How Can 3D Printing Human Heart Attenuate Problems with Shortage of Organ Donors?

At one point in time, 3D printing a human heart and other similar vital organs was just considered a figment of a wild imagination. Something straight out of a science fiction novel, unreal and just a fantasy. But who would have thought that one day something like that will come to life and become part of our reality? 

Actor Jim Gleason’s health took a 360-degree turn in 1990 when his heart was almost ruined by an infection. Doctors attending to his medical needs advised him that he will need a new heart. Needless to say, he was in serious trouble due to his heart condition. The odds of him being beaten by his unexpected and untimely illness is very high.

His name was immediately placed on the list of patients on the waiting list for organ heart donors Obviously, back during that time his chances to receive a heart organ donor are very bleak. Thus, his chances of surviving his heart condition are really low. Someone in his condition knows for a fact that. Fortunately, there was a match for Gleason.  

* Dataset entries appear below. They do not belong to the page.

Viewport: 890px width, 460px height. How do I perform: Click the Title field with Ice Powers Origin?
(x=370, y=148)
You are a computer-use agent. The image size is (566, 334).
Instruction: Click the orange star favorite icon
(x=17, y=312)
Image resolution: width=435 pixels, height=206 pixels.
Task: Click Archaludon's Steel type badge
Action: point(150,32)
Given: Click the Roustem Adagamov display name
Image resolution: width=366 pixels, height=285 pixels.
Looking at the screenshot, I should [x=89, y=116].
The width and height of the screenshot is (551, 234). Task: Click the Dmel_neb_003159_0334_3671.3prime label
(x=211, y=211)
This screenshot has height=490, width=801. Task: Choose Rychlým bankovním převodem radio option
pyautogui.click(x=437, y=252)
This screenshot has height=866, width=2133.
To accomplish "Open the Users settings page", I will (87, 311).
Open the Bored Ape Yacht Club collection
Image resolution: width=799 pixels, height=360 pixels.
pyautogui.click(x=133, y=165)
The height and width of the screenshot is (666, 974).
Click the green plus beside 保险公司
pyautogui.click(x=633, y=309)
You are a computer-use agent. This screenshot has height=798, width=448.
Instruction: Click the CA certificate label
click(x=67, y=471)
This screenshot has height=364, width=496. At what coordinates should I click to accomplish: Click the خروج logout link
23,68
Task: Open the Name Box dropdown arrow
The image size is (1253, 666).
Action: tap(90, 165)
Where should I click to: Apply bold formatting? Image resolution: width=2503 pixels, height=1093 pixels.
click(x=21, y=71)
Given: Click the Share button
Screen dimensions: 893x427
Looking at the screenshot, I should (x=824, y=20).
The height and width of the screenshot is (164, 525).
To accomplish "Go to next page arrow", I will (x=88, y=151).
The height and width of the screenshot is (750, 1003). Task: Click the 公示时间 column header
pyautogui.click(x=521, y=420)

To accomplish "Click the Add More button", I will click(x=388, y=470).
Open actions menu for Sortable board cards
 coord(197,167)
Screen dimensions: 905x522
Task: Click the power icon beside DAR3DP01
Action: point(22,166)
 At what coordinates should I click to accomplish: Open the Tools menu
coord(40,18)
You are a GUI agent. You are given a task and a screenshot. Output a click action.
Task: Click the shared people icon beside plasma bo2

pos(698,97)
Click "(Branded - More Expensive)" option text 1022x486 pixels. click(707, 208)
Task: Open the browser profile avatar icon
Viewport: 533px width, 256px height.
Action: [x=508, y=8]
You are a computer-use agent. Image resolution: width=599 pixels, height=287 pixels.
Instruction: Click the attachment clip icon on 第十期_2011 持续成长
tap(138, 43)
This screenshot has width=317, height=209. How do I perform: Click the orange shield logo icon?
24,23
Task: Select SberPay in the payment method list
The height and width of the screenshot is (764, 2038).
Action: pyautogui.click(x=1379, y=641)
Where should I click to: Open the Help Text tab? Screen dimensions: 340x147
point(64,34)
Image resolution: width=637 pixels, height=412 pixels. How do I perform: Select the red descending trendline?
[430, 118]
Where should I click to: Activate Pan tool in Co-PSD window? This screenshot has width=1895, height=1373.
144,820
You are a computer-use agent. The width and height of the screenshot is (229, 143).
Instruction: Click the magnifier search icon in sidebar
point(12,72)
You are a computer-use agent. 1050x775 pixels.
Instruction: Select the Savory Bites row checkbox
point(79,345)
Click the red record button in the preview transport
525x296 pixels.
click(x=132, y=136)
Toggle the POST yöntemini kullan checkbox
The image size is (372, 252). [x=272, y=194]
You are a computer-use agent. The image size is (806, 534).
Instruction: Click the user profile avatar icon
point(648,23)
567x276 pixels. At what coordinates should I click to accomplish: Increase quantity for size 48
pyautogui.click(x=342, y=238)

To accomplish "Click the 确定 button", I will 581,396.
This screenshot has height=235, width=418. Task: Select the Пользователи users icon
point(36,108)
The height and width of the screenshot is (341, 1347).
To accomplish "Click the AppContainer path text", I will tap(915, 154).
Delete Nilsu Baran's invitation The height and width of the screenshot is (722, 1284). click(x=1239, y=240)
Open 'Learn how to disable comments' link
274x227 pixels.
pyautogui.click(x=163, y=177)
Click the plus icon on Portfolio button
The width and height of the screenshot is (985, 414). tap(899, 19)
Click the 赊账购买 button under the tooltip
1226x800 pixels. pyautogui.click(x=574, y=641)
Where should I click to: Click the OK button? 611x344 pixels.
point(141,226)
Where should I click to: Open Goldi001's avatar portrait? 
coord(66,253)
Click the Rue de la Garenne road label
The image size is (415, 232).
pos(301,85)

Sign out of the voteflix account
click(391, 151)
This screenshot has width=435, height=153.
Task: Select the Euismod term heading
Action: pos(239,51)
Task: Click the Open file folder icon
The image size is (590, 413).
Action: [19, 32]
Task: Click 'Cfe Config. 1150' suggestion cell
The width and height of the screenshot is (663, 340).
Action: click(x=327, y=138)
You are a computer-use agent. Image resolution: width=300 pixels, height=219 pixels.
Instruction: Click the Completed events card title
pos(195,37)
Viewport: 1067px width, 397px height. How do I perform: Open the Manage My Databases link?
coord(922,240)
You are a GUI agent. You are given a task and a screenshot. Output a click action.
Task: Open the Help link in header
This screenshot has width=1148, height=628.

The donation came from a man from Brooklyn by the name of Roberto, who was attacked and subsequently was declared by doctors as brain dead. The donated heart gave him a second lease at life.  Not everyone, though, would be as fortunate as him. With that kind of opportunity, it is hard to come by. 

From the 1990s up until today, not much has changed with organ transplantation even though there have been great advances and milestones in modern medicine. Donated organs would still be taken out from donors who had just passed away to be given to patients, who themselves are often on the verge of death, too. And by some metrics, the patients we have today could be worse off as opposed to how they were about 25 years ago.  

3D Printing Quote for a Human Heart?

3D printing Australia may provide the solution we are looking for. The time and age where we can manufacture something delicate vital organs such as the human heart is now, in our era. 

medical experts

Harvard’s Wyss Institute scientists are asserting that we are a step closer to that level of reality. Their laboratory experiments helped them develop a groundbreaking new technique. It makes use of live, human cells to “3D print” a functional heart tissue. Needless to say, this kind of technology in the medical sphere is an important milestone that will help save lives by the thousands.  

Prior efforts though are not as successful as this now. This laboratory-grown heart tissue is beating in much the same way that a real human heart does. More importantly, it is equipped with the right amount of blood vessels that will make it survive on its own soon after it was transplanted to a recipient patient.  

The 3D printing technique is called sacrificial writing into functional tissue, or SWIFT for short. This technology is needing further testing work and it will be done to mice before it can be utilized for human use. By analogy, if this technology works for heart tissues, medical experts are asserting that SWIFT can also be taken advantage of to 3D print other vital organs such as kidneys and livers.  

Among the principal advantages of a 3D-printed organ, it will utilize the patient/recipient’s very own cells. It will be used as the primary building block of the new, 3D printed organ. By this measure, it will drastically take away the odds that the printed tissue will not be rejected by the patient’s body.  While this is, without a doubt, an exciting new technology that will help save a countless number of lives waiting for a human heart donor, there is still more work to be done before it can be safely used for humans.